Z-score for coronary artery diameters was assessed according to: Dallaire F, Dahdah N. New equations and a critical appraisal of coronary artery Z scores in healthy children. J Am Soc Echocardiogr. 2011 Jan; 24:60-74. https://doi.org/10.1016/j.echo.2010.10.004.

They received IGIV, and in three cases steroids were added because of persistent fever 48 hours after IVIG administration. They were discharged home with total recovery of the heart function.

The exact mechanisms of how SARS-CoV-2 causes this transient myocardial dysfunction in children with PIMS-TS are not well understood. During the last decade, cardiovascular magnetic resonance imaging (CMRI) has become the diagnostic tool of choice for patients with evidence for acute nonischemic myocardial injury, including myocarditis. The largest pediatric study assessing the role of CMRI in myocarditis included 143 children and young adults up to 21 years old. CMRI abnormalities were identified most commonly with late gadolinium enhancement. Based on CMRI features 117 children (82%) were interpreted as positive for myocarditis, 18 as negative (13%) and equivocal in 7 (5%) [3].
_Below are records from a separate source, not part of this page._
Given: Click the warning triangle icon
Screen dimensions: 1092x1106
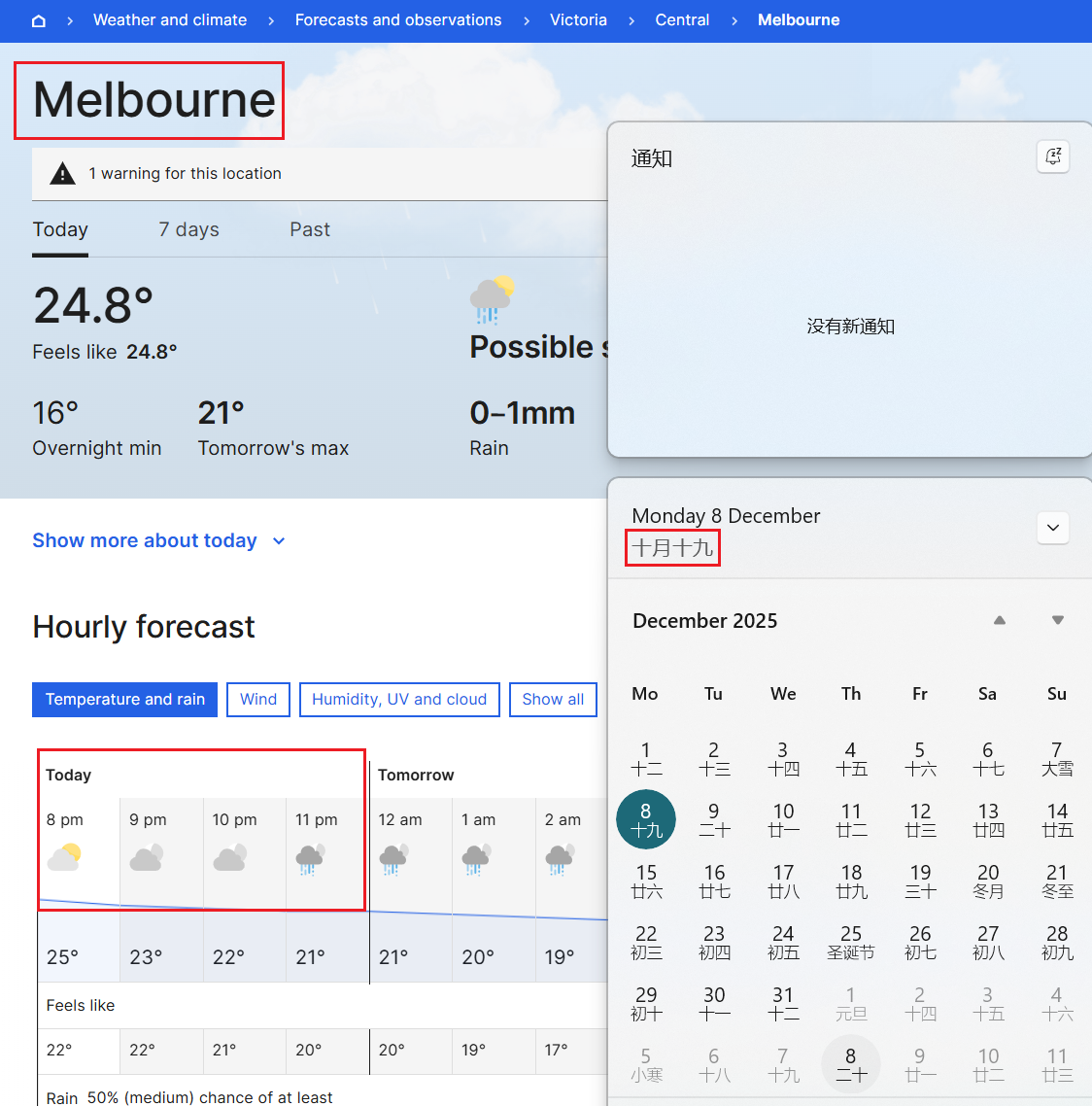Looking at the screenshot, I should (x=62, y=172).
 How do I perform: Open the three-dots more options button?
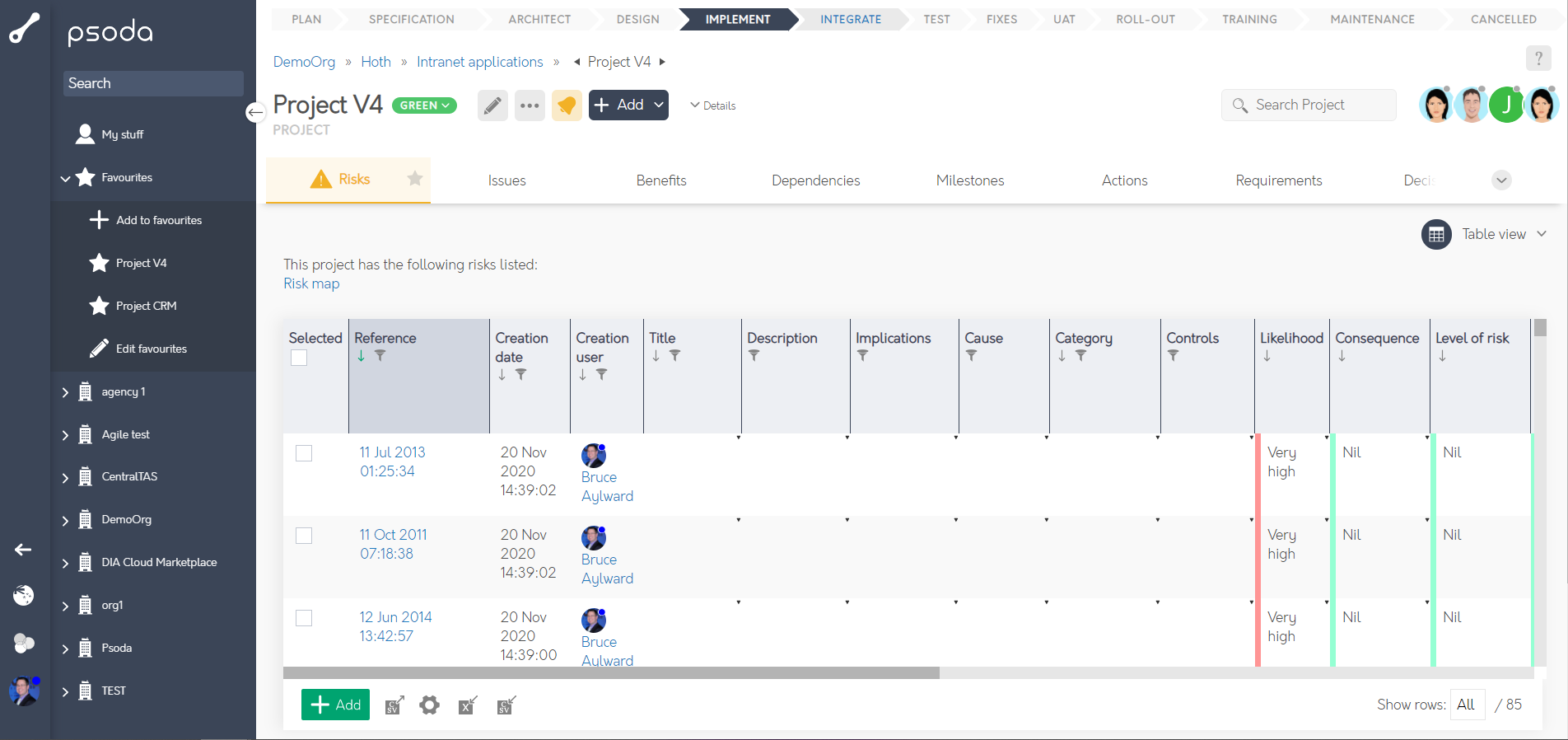(530, 105)
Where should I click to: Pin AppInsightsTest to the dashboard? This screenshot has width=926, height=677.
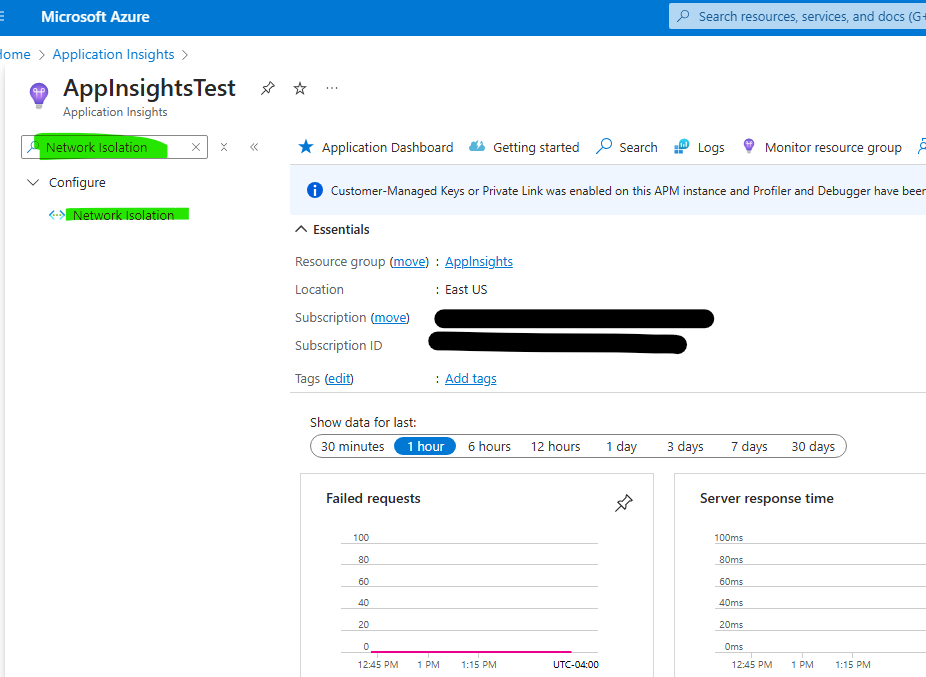(267, 89)
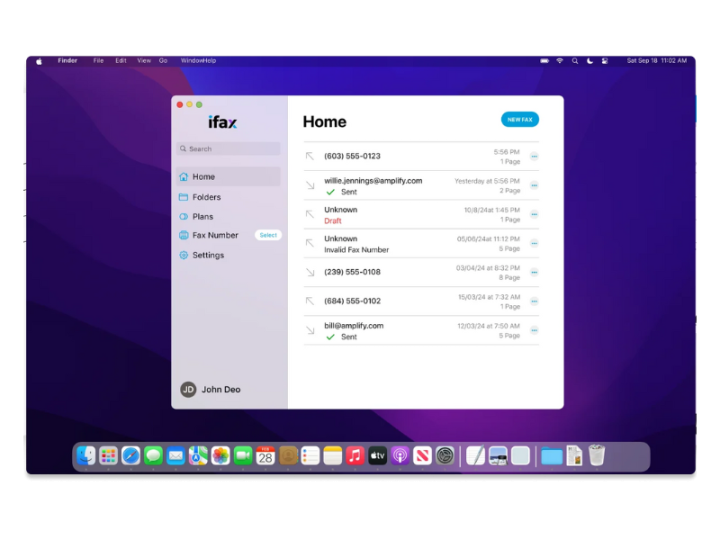This screenshot has width=720, height=540.
Task: Click the Select badge beside Fax Number
Action: click(x=268, y=235)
CMRI allows for targeting several features of myocardial injury: inflammatory hyperemia and edema, necrosis/scar, contractile dysfunction and pericardial effusion. CMRI is also a predictor of functional and clinical recovery. In summary, on the basis of available research, CMRI allows for a robust assessment of the extent of injury and dysfunction in clinically acute scenarios of myocardial injury [4]. However, the diagnostic value of echocardiography for myocardial injury is limited by the fact that many patients with less severe disease have a normal echocardiogram and the highly variable echocardiographic findings lack specificity.
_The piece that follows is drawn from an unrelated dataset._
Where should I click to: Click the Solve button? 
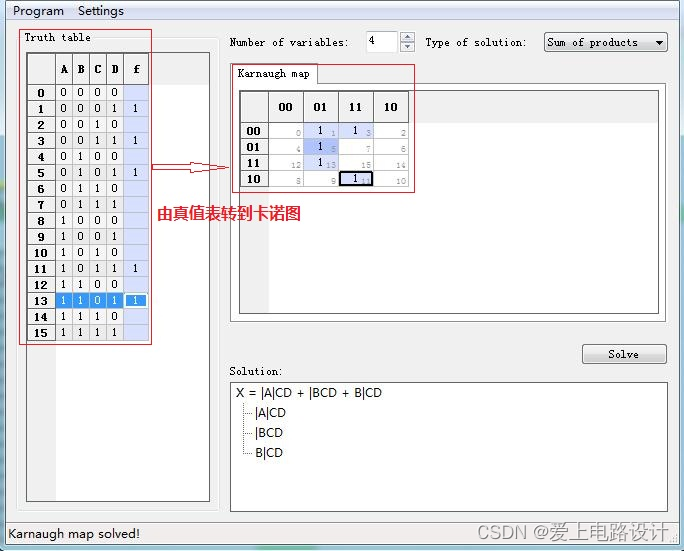[623, 354]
A cardiovascular magnetic resonance imaging (CMRI) was performed after discharge [median day after admission: +16, (9-17)]. The protocol performed included steady-state free precession cine 2D sequences (short axis, 4, 3 and 2 Chamber views); study of edema (Inversion Recovery sequence in short axis), hyperemia and capillary leak (early gadolinium enhancement) and myocyte necrosis and fibrosis (late gadolinium enhancement). Both ventricles had normal function and no edema or abnormalities in early and late gadolinium enhancement were observed in any cases.
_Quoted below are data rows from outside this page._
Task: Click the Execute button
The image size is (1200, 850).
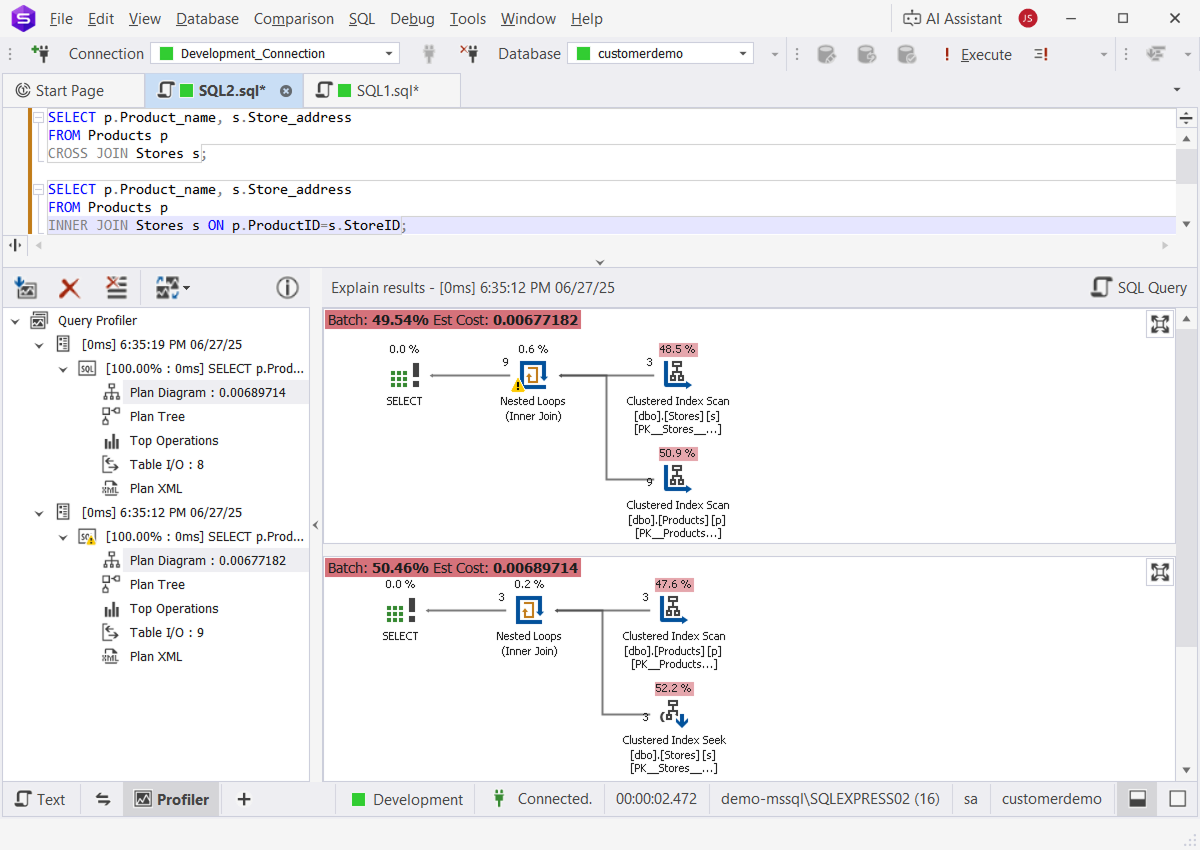Action: tap(975, 54)
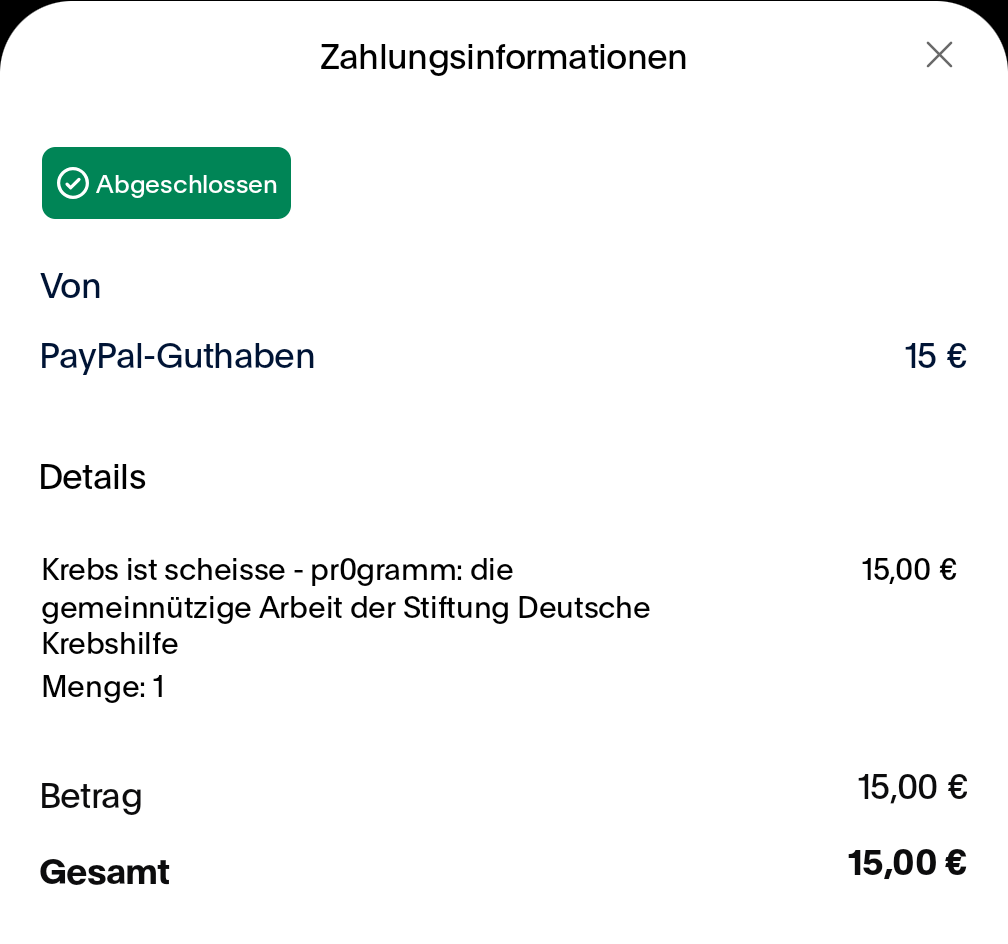
Task: Tap the 15,00 € Betrag value
Action: 912,788
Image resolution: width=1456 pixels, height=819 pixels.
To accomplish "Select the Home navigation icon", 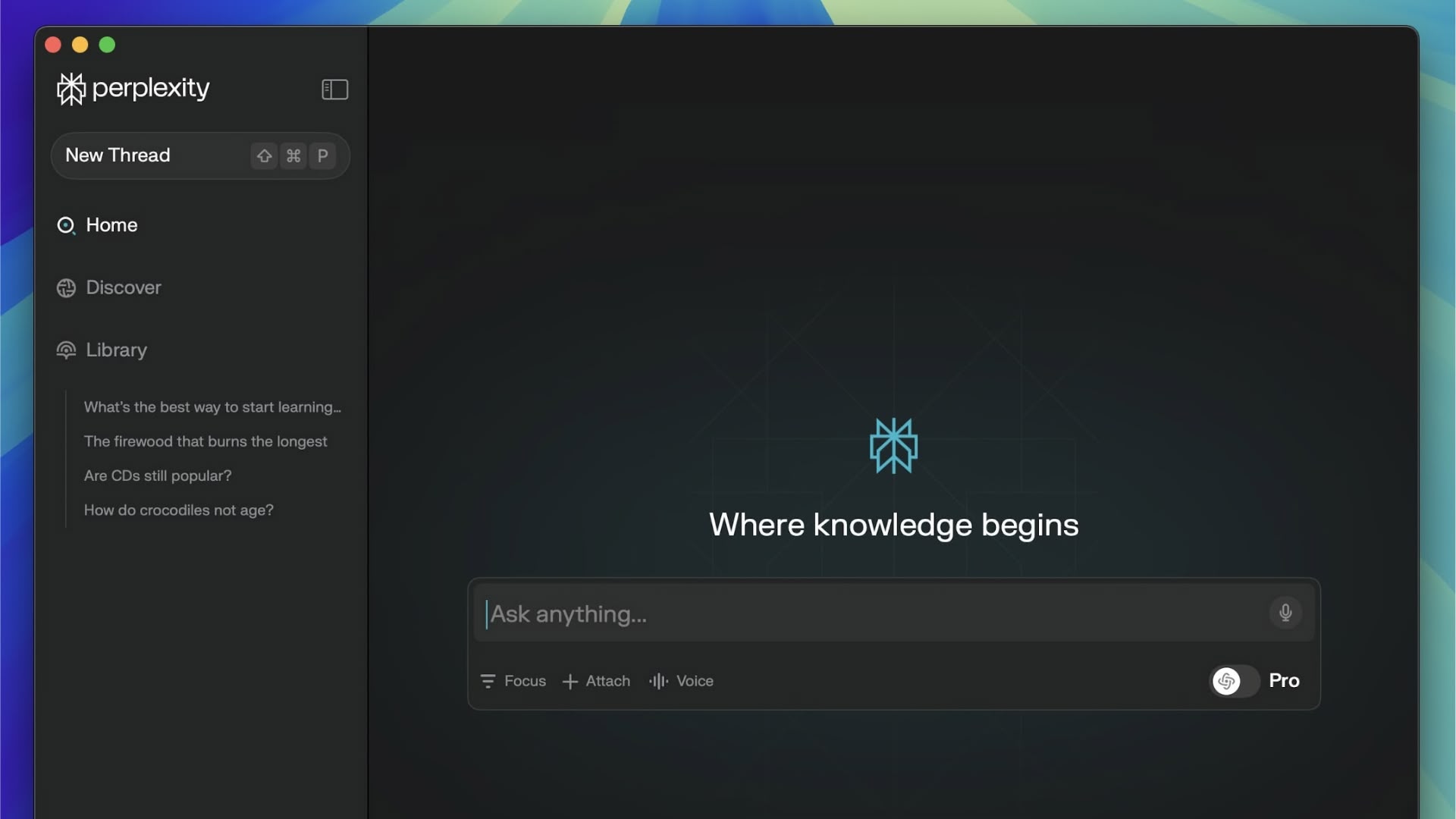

CMRI did not show any myocardial damage in this series. CMRI is considered a highly sensitive technique to evaluate myocardial injury. Although the number of patients in this series was small, heart dysfunction did not seem secondary to myocardial viral injury in these children. An alternative hypothesis is that the exaggerated inflammatory response observed in these children with PIMS-TS could be the cause of the heart dysfunction [5]. The rapid recovery of the heart function after immunomodulatory treatment and the absence of myocardial abnormalities in CMRI support this hypothesis. Studies to further elucidate the cause of myocardial dysfunction in children with multisystem inflammatory syndrome related to COVID-19 are warranted.

Author contributions

LP, DB, AL, DC and BT had full access to all of the data in the study and take the responsibility for the integrity of the data and the accuracy of the data analysis. ALL authors contributed equally in writing the paper and approved the final manuscript as submitted.

Transparency declaration

Potential conflicts of interest

No conflicts of interest.

Funding

There was not funding source for any of the authors.